** Input data **

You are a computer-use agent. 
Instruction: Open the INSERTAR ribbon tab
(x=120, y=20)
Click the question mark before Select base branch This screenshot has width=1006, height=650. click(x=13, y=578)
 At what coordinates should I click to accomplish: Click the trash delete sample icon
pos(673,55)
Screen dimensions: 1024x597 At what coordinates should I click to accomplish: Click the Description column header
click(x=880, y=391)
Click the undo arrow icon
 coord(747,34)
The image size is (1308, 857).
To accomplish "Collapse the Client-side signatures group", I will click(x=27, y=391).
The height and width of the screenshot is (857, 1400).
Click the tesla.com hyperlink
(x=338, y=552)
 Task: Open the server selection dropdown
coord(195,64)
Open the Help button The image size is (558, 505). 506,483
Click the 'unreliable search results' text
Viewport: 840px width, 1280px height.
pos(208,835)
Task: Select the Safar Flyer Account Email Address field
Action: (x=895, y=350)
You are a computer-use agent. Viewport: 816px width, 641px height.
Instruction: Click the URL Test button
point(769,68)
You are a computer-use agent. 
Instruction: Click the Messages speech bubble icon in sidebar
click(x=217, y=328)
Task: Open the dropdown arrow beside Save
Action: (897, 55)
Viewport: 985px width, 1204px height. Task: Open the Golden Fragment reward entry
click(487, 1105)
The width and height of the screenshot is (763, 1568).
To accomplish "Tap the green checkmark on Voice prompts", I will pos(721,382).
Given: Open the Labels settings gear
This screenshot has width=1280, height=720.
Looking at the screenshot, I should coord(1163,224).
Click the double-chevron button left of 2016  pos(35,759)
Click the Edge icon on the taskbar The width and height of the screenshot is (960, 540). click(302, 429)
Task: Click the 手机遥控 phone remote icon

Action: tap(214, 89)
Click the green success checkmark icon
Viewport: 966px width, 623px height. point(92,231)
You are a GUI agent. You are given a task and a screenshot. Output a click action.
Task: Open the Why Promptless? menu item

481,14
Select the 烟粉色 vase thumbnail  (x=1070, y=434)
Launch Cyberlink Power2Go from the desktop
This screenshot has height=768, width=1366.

** Assignment **
The expected response is every record, reproduced word for word.

** Finished exercise **
You are a computer-use agent. 
Instruction: Open the INSERTAR ribbon tab
(x=120, y=20)
Click the question mark before Select base branch This screenshot has width=1006, height=650. click(x=13, y=578)
 At what coordinates should I click to accomplish: Click the trash delete sample icon
pos(673,55)
Screen dimensions: 1024x597 At what coordinates should I click to accomplish: Click the Description column header
click(x=880, y=391)
Click the undo arrow icon
 coord(747,34)
The image size is (1308, 857).
To accomplish "Collapse the Client-side signatures group", I will click(x=27, y=391).
The height and width of the screenshot is (857, 1400).
Click the tesla.com hyperlink
(x=338, y=552)
 Task: Open the server selection dropdown
coord(195,64)
Open the Help button The image size is (558, 505). 506,483
Click the 'unreliable search results' text
Viewport: 840px width, 1280px height.
pos(208,835)
Task: Select the Safar Flyer Account Email Address field
Action: (x=895, y=350)
You are a computer-use agent. Viewport: 816px width, 641px height.
Instruction: Click the URL Test button
point(769,68)
You are a computer-use agent. 
Instruction: Click the Messages speech bubble icon in sidebar
click(x=217, y=328)
Task: Open the dropdown arrow beside Save
Action: (897, 55)
Viewport: 985px width, 1204px height. Task: Open the Golden Fragment reward entry
click(487, 1105)
The width and height of the screenshot is (763, 1568).
To accomplish "Tap the green checkmark on Voice prompts", I will pos(721,382).
Given: Open the Labels settings gear
This screenshot has width=1280, height=720.
Looking at the screenshot, I should coord(1163,224).
Click the double-chevron button left of 2016  pos(35,759)
Click the Edge icon on the taskbar The width and height of the screenshot is (960, 540). click(302, 429)
Task: Click the 手机遥控 phone remote icon

Action: tap(214, 89)
Click the green success checkmark icon
Viewport: 966px width, 623px height. point(92,231)
You are a GUI agent. You are given a task and a screenshot. Output a click action.
Task: Open the Why Promptless? menu item

481,14
Select the 烟粉色 vase thumbnail  (x=1070, y=434)
Launch Cyberlink Power2Go from the desktop
This screenshot has height=768, width=1366.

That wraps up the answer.